## Problem to work on
Transcribe the part of the passage below on climate change and threatened species that opens with the words containing "In the battle" and closes with "is still declining.".

## Passage
In the battle to save threatened species from extinction, a new study has found that keeping climate change under 1.5 degrees Celsius could be key. Global warming will hit hardest those animals we depend upon most.
The Red List of threatened species is getting longer every year.
Currently, the International Union for Conservation of Nature lists 5,583 species as critically endangered, including subspecies of animals and plants.
Another 20,000 species are classified as endangered or vulnerable.
Hunting and poaching are among the top reasons for species endangerment.
Take the pangolin: their meat and scales are sought-after as food and for traditional medicine, respectively.
Some pangolin species are already critically endangered, and their population is still declining.
Species that are adapted to living on savannah simply cannot survive when their savannah turns to desert.
“Every species has a preferred climate. Just as you and I don’t like it too hot or too cold, too wet or too dry,” Rachel Warren of the University of East Anglia in Norwich, United Kingdom, tells DW.
Saving insect species from extinction is particularly important, the researchers write: They are at the bottom of the food chain and are a main food source for many birds, reptiles and mammals.
When insects die, a lot of other species will die with them.
In addition, insects offer services we humans cannot do without, such as pollinating crops and flowers.
The economic value of insect pollination was estimated in a 2005 study at 153 billion euros ($181 billion), accounting for 9.5 percent of global agricultural food production.
“We found that particularly those groups of insects important for pollination are one of the more sensitive ones to global warming.”

## Data supplied
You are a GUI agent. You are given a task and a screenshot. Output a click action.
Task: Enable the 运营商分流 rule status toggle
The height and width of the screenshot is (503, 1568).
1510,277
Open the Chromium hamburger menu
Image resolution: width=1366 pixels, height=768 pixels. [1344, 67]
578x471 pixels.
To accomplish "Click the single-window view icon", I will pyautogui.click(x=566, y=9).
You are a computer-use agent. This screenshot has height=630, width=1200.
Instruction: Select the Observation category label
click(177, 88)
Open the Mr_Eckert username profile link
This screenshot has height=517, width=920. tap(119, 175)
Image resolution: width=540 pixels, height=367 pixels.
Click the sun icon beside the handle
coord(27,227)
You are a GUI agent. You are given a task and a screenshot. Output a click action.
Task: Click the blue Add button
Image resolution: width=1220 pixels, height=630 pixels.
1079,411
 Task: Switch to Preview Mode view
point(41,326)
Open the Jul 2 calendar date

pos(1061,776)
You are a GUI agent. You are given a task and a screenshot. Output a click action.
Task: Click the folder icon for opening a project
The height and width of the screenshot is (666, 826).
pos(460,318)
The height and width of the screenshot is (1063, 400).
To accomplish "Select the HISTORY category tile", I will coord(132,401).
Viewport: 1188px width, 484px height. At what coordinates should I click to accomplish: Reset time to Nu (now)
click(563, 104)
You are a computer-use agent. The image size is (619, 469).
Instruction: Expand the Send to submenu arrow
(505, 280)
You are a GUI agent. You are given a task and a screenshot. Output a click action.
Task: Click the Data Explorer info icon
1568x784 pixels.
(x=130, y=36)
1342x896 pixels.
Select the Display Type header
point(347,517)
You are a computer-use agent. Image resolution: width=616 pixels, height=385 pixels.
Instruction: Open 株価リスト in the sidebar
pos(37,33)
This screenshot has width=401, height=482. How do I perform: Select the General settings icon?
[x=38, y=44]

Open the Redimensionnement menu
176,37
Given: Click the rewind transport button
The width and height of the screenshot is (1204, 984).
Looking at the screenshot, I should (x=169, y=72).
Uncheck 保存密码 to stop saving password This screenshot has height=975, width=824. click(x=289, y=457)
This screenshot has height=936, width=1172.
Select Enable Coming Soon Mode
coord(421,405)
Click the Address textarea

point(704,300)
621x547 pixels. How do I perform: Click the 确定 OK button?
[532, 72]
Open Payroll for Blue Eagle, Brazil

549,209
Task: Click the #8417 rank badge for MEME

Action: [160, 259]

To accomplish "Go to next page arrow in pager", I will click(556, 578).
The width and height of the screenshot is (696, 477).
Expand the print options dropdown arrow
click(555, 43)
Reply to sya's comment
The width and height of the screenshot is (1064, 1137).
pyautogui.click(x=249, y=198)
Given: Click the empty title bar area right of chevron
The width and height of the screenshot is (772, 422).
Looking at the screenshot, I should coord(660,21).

## Output
In the battle to save threatened species from extinction, a new study has found that keeping climate change under 1.5 degrees Celsius could be key. Global warming will hit hardest those animals we depend upon most.
The Red List of threatened species is getting longer every year.
Currently, the International Union for Conservation of Nature lists 5,583 species as critically endangered, including subspecies of animals and plants.
Another 20,000 species are classified as endangered or vulnerable.
Hunting and poaching are among the top reasons for species endangerment.
Take the pangolin: their meat and scales are sought-after as food and for traditional medicine, respectively.
Some pangolin species are already critically endangered, and their population is still declining.